Text to read:
Typo 6.0.6 would have never been possible without our community of contributors, listed in alphabetical order: Huy Dinh, Fish, Justin B. Kay, Maarten Mulders, Silvio Relli, Melanie Shebel, Lars Tobias Skjong-Børsting, Eric Sorenson, Yule.

Published on Tue, 02 Aug 2011 11:25

Release of Typo 6.0.4 : lots of bug fixes and cosmetic improvement

It’s been 3 weeks since we last released a Typo version, and we want to thank all our users who provided great feedback – mostly bug reports, nobody’s perfect. We’ve had a hard time fixing them as these bugs were mostly due to the upgrade to Rails 3.0, but tonight we’re happy to release Typo 6.0.4, fourth of both the Irving Penn series and 2011.

General Improvement

Integrated version checker

When displaying the dashboard, typo will check for the latest release and will display a message accordingly:

  • A notice if Typo’s just a minor version behind.
  • A warning if Typo’s a sub version behind.
  • An error message if Typo’s a major version behind

Our dashboard was almost completely redesigned, making information easier to get and prettier.

Utility Sidebar Widget

A utility sidebar widget was added, displaying various links to Login page, RSS, Typo documentation. This Widget is enabled by default when creating a new blog making the sidebar prettier.

Editable RSS description

RSS description is now editable from the admin. You can add as much HTML as you want to make nice RSS footers.

French Translation

Having 3 Typo commiters out of 4 being French while having an incomplete French translation full of mistakes was a shame. This is now fixed thanks to great work by Ollivier Robert and Sylvain Abelard.

Bug fixes

Invalid publishing time when using a non UTC timezone.
With Rails 2, Active Record used to store contents using local time for timestamps. Rails 3 uses UTC instead, creating a gap between the publishing time and the user’s time. Typo 6.0.4 fixes this making Active Record behave like it should on Rails 3.

Broken theme editor.

Supplied information:
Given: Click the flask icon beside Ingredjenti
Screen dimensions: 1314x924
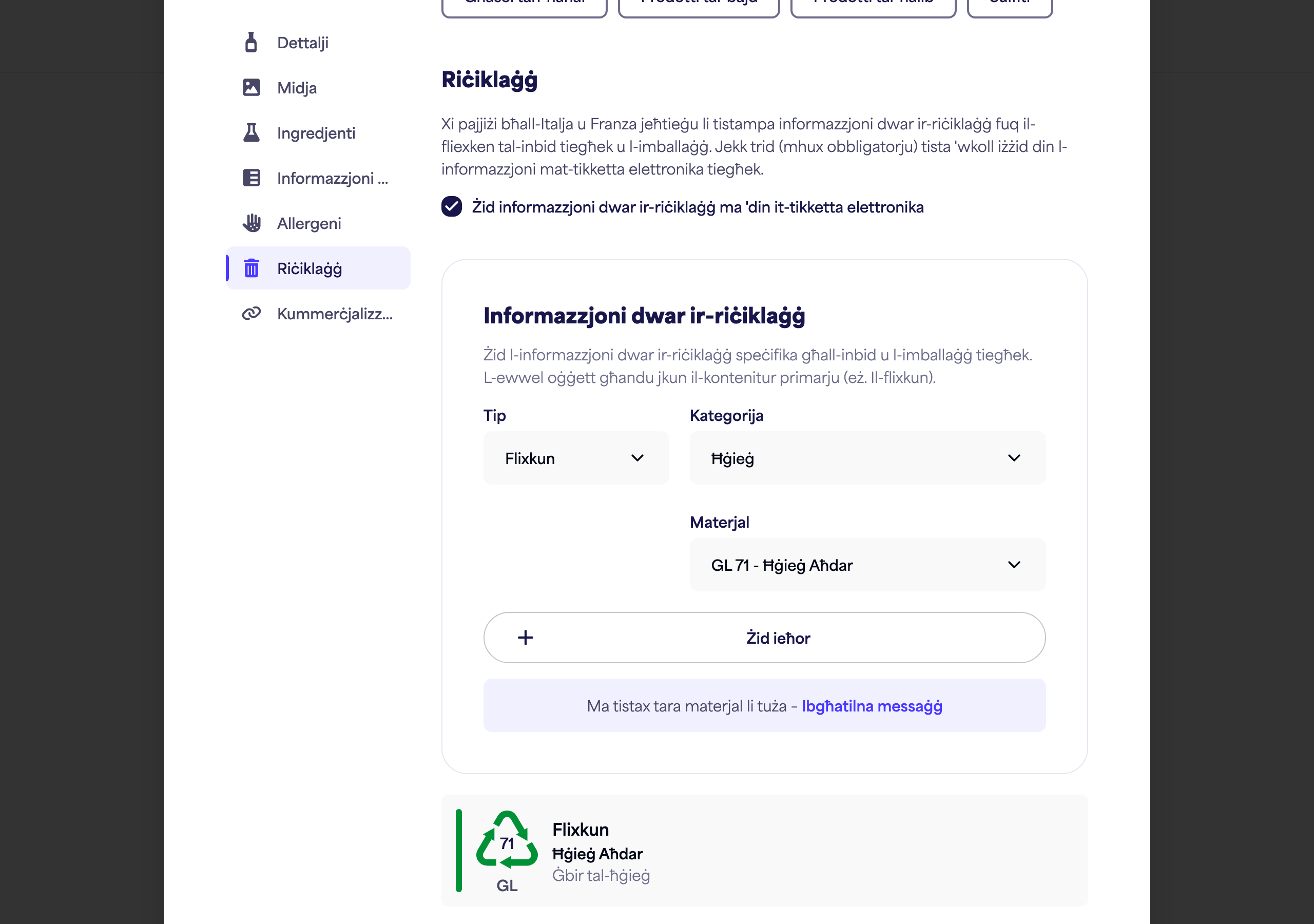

Required work:
1. Reproduce the passage of the Typo release notes starting with "It’s been 3" and going on through "get and prettier.".
2. According to the Typo release notes, who improved the French translation?
3. Continue the Typo release notes from the point where they stop.

Written answers:
1.
It’s been 3 weeks since we last released a Typo version, and we want to thank all our users who provided great feedback – mostly bug reports, nobody’s perfect. We’ve had a hard time fixing them as these bugs were mostly due to the upgrade to Rails 3.0, but tonight we’re happy to release Typo 6.0.4, fourth of both the Irving Penn series and 2011.

General Improvement

Integrated version checker

When displaying the dashboard, typo will check for the latest release and will display a message accordingly:

  • A notice if Typo’s just a minor version behind.
  • A warning if Typo’s a sub version behind.
  • An error message if Typo’s a major version behind

Our dashboard was almost completely redesigned, making information easier to get and prettier.

2. Ollivier Robert and Sylvain Abelard.

3.
A change in the way File.read should be called between Ruby 1.8.6 and Ruby 1.8.7 broke theme file loading. Also theme editor did not raise an error when trying to load non existing files.

Broken migrations when creating a new blog.
Rails 3 upgrade broke initial migration as it was trying to use a non loaded model.

Broken sidebar save button
Upgrade to Rails 3 with use of prototypelegacyhelper plugin broke many AJAX saving feature. This caused sidebars not to be saved anymore.

Broken image links in administration style.
Background images would not load when using Typo in a sub URI.

Broken cache system.
The way caching used to work caused a stale file descriptor bug having the cache not being generated anymore after a sweep.

Broken cache system with sub URIs.
Cache could not be accessed when using a site deployed in a sub URI, making it useless.

Broken sites with https.
Blogs using https would break because Typo was only expecting URLs to start with http only.

Broken Flickr and Lightbox macro filters.
By escaping macro tags, BlueCloth was breaking Flickr and Lightbox macros. This would happen when using Markdown, Textile or Markdown + Smartypants.

Published on Wed, 23 Feb 2011 11:30

Release of Typo 6.0.3 – Important bugfix

If you’re using any of the Typo 6.0 series, you really should upgrade to 6.0.3 as it fixes a lot of AJAX related bugs. Having a good unit tests coverage is not always enough, and human test are always worth spending the time we didn’t have. Hopefully, Fabiano Francesconi has been doing a great work reporting bugs he was falling on tonight while I was fixing them.

The culprit is an outdated, buggy Rails Prototype Legacy Helper plugin. This plugin gathers all the fancy AJAX helpers that were removed from Rails 3. We probably should have done some unobtrusive Javascript instead of using that one, but… Typo 6.0 would probably had never been released at all.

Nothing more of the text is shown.